Records from a data collection
::::
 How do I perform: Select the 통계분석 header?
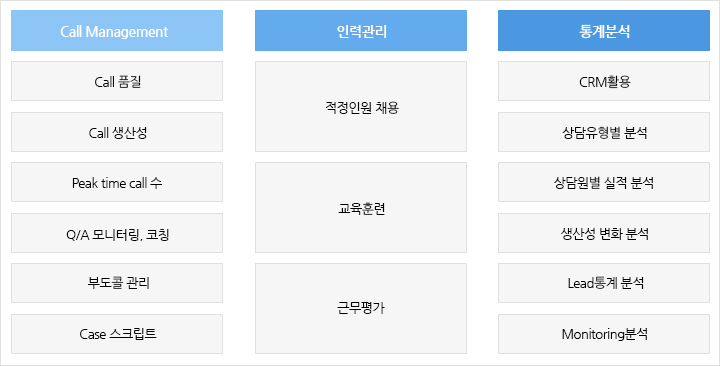(x=604, y=30)
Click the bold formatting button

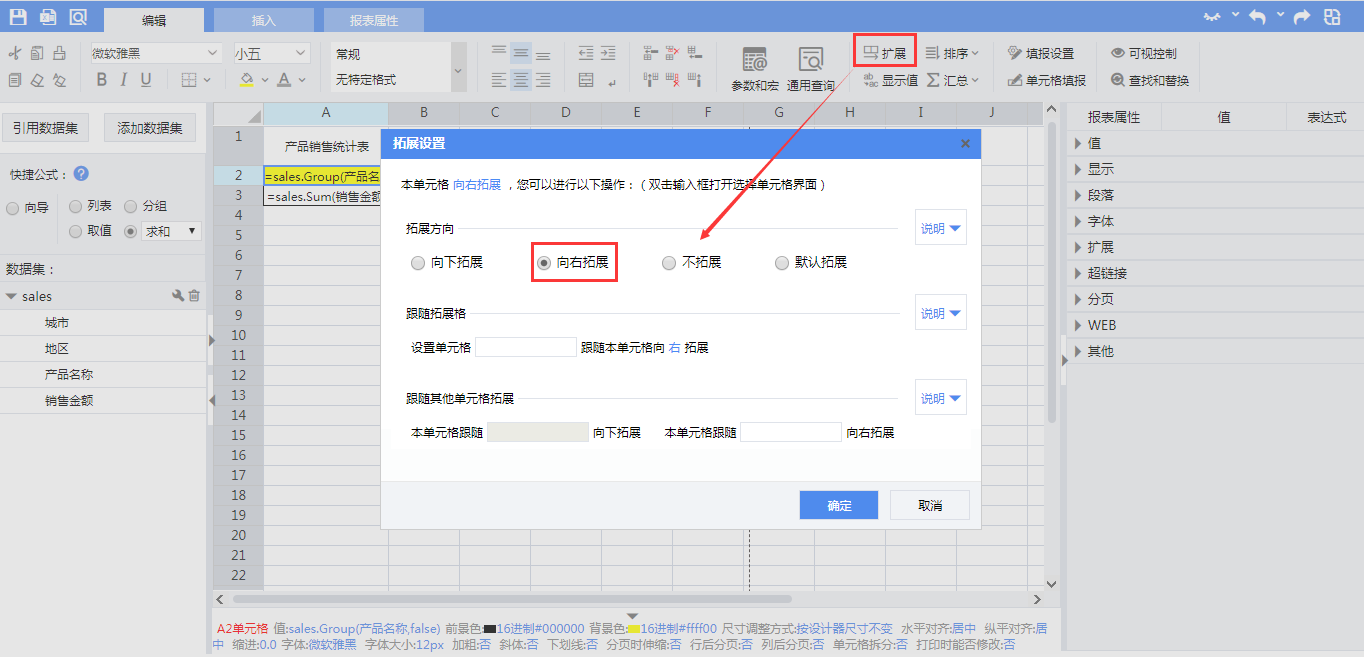[101, 80]
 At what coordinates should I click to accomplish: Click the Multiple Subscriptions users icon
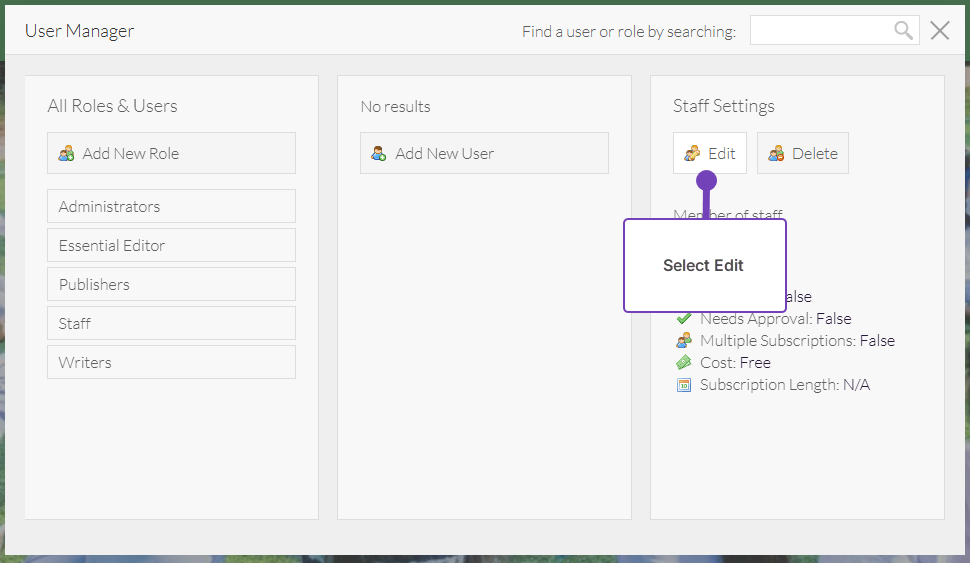click(684, 341)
::::
== Task goal ==
Retype the lines from the one containing "Click the bold formatting button" down to the last line of the records, both included, exactly and nothing more. Pictures stay out.

== Output of the task ==
Click the bold formatting button

[101, 80]
 At what coordinates should I click to accomplish: Click the Multiple Subscriptions users icon
click(684, 341)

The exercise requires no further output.